본문:
———
DDPM_08 — Fig. 16 Loss Simplication \ (source: https://velog.io/@sjina0722/논문-리뷰-Denoising-Diffusion-Probabilistic-Models)#

$Σ_{θ}$ : $β$ 를 상수로 가정했고 $p (x_{t - 1} | x_{t})$ 의 variance가 $β$ 에 영향을 받기 때문에 학습시키지 않아도 된다고 생각해 variance term을 제거함.

DDPM_09 — Fig. 17 Residual Estimation \ (source: https://velog.io/@sjina0722/논문-리뷰-Denoising-Diffusion-Probabilistic-Models)#

$μ_{θ}$ : DDPM에서는 $μ_{θ}$ 를 바로 구하지 않고 residual $ϵ_{θ}$ 만 구해 정확도를 높임.

3-3. Data scaling, reverse process decoder and $L_{0}$ #

\begin{array}{r} \begin{aligned} p_{θ} (x_{0} ∣ x_{1}) & = \prod_{i = 1}^{D} \int_{δ_{-} (x_{0}^{i})}^{δ_{+} (x_{0}^{i})} N (x; μ_{θ}^{i} (x_{1}, 1), σ_{1}^{2}) d x \\ δ_{+} (x) & = {\begin{cases} \infty & if x = 1 \\ x + \frac{1}{255} & if x < 1 \end{cases} δ_{-} (x) = {\begin{cases} - \infty & if x = - 1 \\ x - \frac{1}{255} & if x > - 1 \end{cases} \end{aligned} \end{array}

[0, 255]의 image를 [-1,1] 사이로 linearly mapping. Sampling 마지막 단계에는 noise를 추가하지 않음.

$L_{0}$ 은 두 normal distribution 사이의 KL divergence를 나타냄.

$D$ : Data dimensionality
$i$ : 좌표

3-4. Simplified training objective#

DDPM_10 — Fig. 18 Simplified training objective \ (source: https://velog.io/@sjina0722/논문-리뷰-Denoising-Diffusion-Probabilistic-Models)#

DDPM_11 — Fig. 19 Final Loss \ (source: https://velog.io/@sjina0722/논문-리뷰-Denoising-Diffusion-Probabilistic-Models)#

최종 loss는 위와 같이 나타난다. Ground truth - estimated output간 MSE loss를 줄이는 과정이 denoising과 비슷해 DDPM이라는 이름이 붙음.

Simplified objective을 통해 diffusion process를 학습하면 매우 작은 t 에서뿐만 아니라 큰 t에 대해서도 network 학습이 가능하기 때문에 매우 효과적.

DDPM_12 — Fig. 20 Psuedo code of training process \ (source: https://arxiv.org/abs/2006.11239)#

Algorithm 1: Training
- Noise를 더해나가는 과정, network( $ϵ_{θ}$ , $p_{θ}$ )가 t step에서 noise( $ϵ$ )가 얼마만큼 더해졌는지를 학습한다.
- 학습 시에는 특정 step의 이미지가 얼마나 gaussian noise가 추가되었는지를 예측하도록 학습된다.
- 코드에서는 랜덤 노이즈와 시간 단계 t로 노이즈가 추가된 이미지를 얻고 해당 이미지를 보고 모델이 노이즈를 예측

def p_losses(self, x_start, t, noise = None):
        b, c, h, w = x_start.shape
        noise = default(noise, lambda: torch.randn_like(x_start))
———
수행할 작업:
- a) 본문에 따르면 [0, 255] 범위의 image는 어느 범위로 linearly mapping됩니까?
- b) 본문에서 "3-4. Simplified training"부터 "때문에 매우 효과적."까지, 끝 구절까지 포함하여 한 글자도 바꾸지 말고 그대로 반환하십시오.
이 자료는 본문과 관련이 없습니다.

주어진 자료:
———
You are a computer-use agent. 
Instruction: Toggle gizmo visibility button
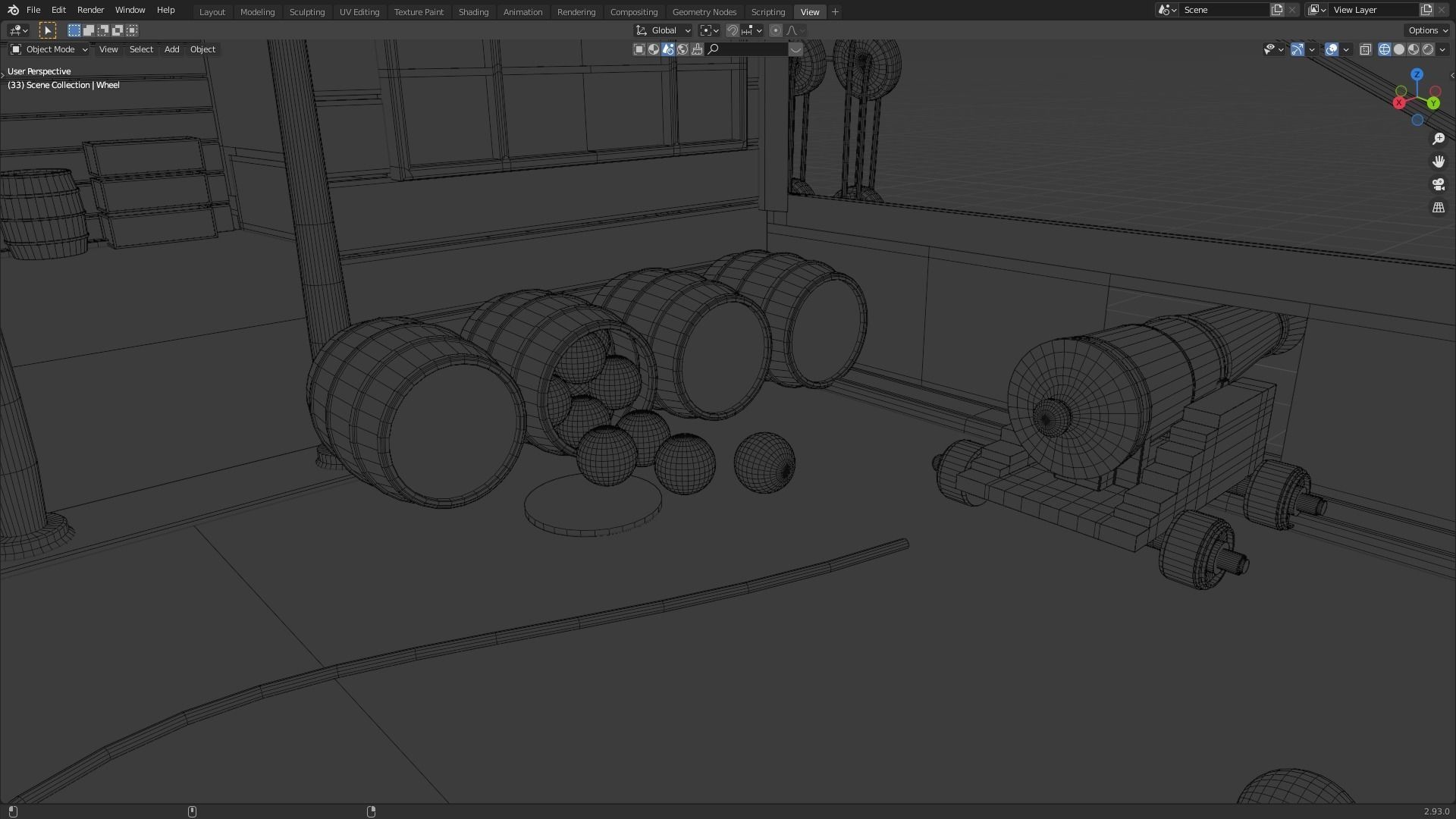(x=1298, y=49)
———
문제 풀이:
- a) [-1, 1] 사이로 linearly mapping됩니다.

- b)
3-4. Simplified training objective#

DDPM_10 — Fig. 18 Simplified training objective \ (source: https://velog.io/@sjina0722/논문-리뷰-Denoising-Diffusion-Probabilistic-Models)#

DDPM_11 — Fig. 19 Final Loss \ (source: https://velog.io/@sjina0722/논문-리뷰-Denoising-Diffusion-Probabilistic-Models)#

최종 loss는 위와 같이 나타난다. Ground truth - estimated output간 MSE loss를 줄이는 과정이 denoising과 비슷해 DDPM이라는 이름이 붙음.

Simplified objective을 통해 diffusion process를 학습하면 매우 작은 t 에서뿐만 아니라 큰 t에 대해서도 network 학습이 가능하기 때문에 매우 효과적.